BRIEF DESCRIPTION OF DRAWINGS
[0025] FIG. 1 is a diagram showing, in outline, the overall
configuration of a closed-cycle plant according to a first
embodiment of the present invention.
[0026] FIG. 2 is a diagram showing an example output characteristic
of a power supply unit.
[0027] FIG. 3 is a diagram showing an example load characteristic
of a continuous resistor bank.
[0028] FIG. 4 is a control block diagram of a control device
according to the first embodiment of the present invention.
[0029] FIG. 5 is a control block diagram showing a modification of
the configuration of the control device shown in FIG. 4.
[0030] FIG. 6 is a control block diagram showing a modification of
the configuration of the control device shown in FIG. 4.
[0031] FIG. 7 is a control block diagram of a control device
according to a second embodiment of the present invention.
[0032] FIG. 8 is a diagram for explaining an output threshold value
used in the control device shown in FIG. 7.
[0033] FIG. 9 is a control block diagram of a control device
according to a third embodiment of the present invention.
[0034] FIG. 10 is a diagram for explaining the operation of the
control device shown in FIG. 9.
[0035] FIG. 11 is a control block diagram showing a modification of
the configuration of the control device shown in FIG. 9.
EXPLANATION OF REFERENCE SIGNS
[0036] 1: closed-cycle plant [0037] 2: closed cycle [0038] 11:
high-temperature gas-cooled reactor [0039] 12: gas turbine [0040]
13: heat exchanger [0041] 14: low-pressure compressor [0042] 15:
high-pressure compressor [0043] 20 and 21: flow control valve
[0044] 22: power generator [0045] 23: power supply unit [0046] 24:
continuous resistor bank [0047] 25, 25a, 25b: control device [0048]
31: first subtracting unit [0049] 32: first selecting unit [0050]
33: second selecting unit [0051] 34: second subtracting unit [0052]
35, 36, 37: multiplier [0053] 38: hold unit [0054] 39: switch
BEST MODE FOR CARRYING OUT THE INVENTION
[0055] An embodiment of a closed-cycle plant according to the
present invention will be described below with reference to the
drawings.
First Embodiment
[0056] In FIG. 1, the overall configuration of a closed-cycle plant
according to a first embodiment of the present invention is shown
in outline.

· · · · · · ·

Exercise requirements:
A: Reproduce the stretch of the closed-cycle plant description from "BRIEF DESCRIPTION OF" through "power supply unit.".
B: Translate this sentence from the closed-cycle plant description into Spanish: "FIG. 2 is a diagram showing an example output characteristic of a power supply unit."
Rely only on the closed-cycle plant description to answer.

Given records:
· · · · · · ·

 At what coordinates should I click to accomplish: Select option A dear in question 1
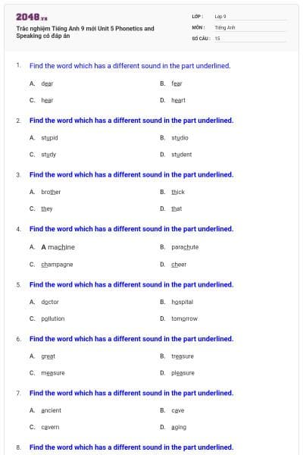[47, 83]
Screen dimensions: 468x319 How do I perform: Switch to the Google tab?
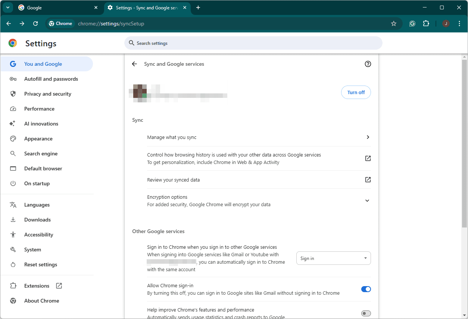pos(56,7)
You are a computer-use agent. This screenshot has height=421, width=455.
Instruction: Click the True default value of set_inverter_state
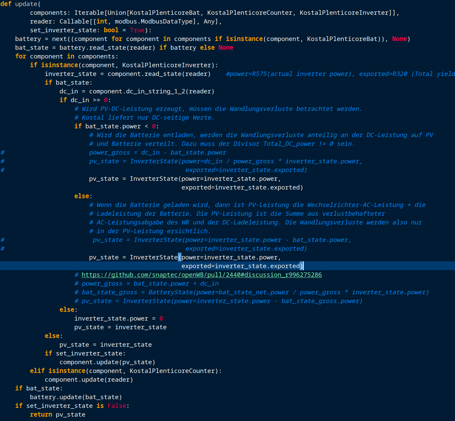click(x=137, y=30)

· · · · · · ·

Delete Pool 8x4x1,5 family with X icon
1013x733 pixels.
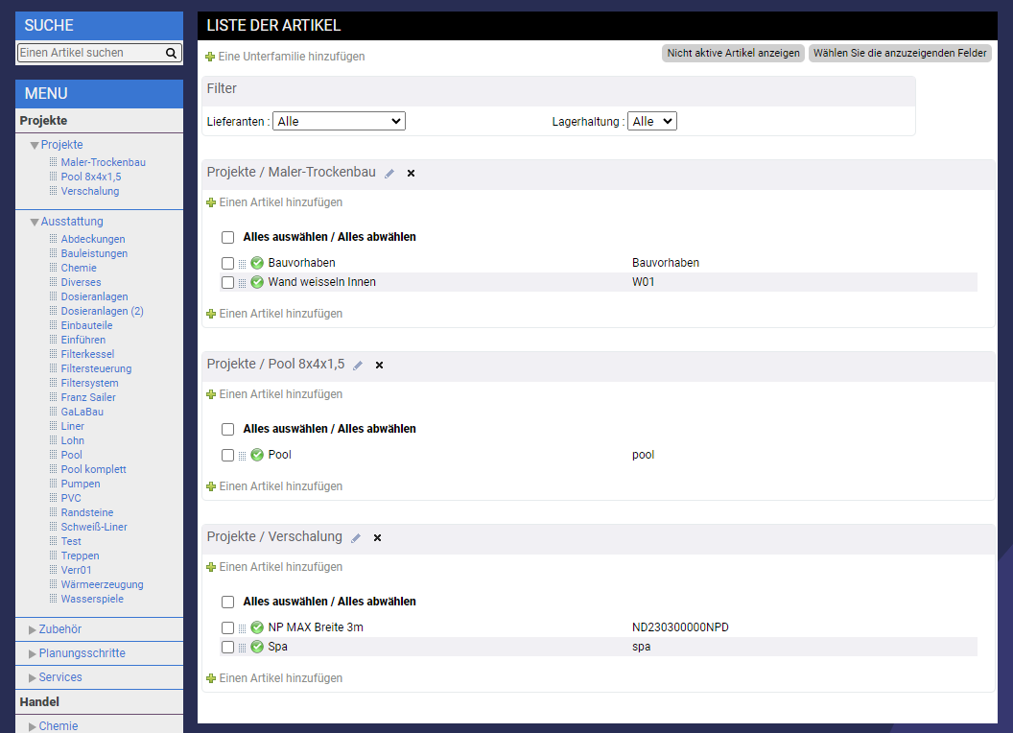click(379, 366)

· · · · · · ·

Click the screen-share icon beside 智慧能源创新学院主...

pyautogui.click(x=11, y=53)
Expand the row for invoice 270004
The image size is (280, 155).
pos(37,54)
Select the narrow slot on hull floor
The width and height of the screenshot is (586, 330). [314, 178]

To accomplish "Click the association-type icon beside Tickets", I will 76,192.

· · · · · · ·

Solutions:
A:
BRIEF DESCRIPTION OF DRAWINGS
[0025] FIG. 1 is a diagram showing, in outline, the overall
configuration of a closed-cycle plant according to a first
embodiment of the present invention.
[0026] FIG. 2 is a diagram showing an example output characteristic
of a power supply unit.

B: La FIG. 2 es un diagrama que muestra un ejemplo de característica de salida de una unidad de fuente de alimentación.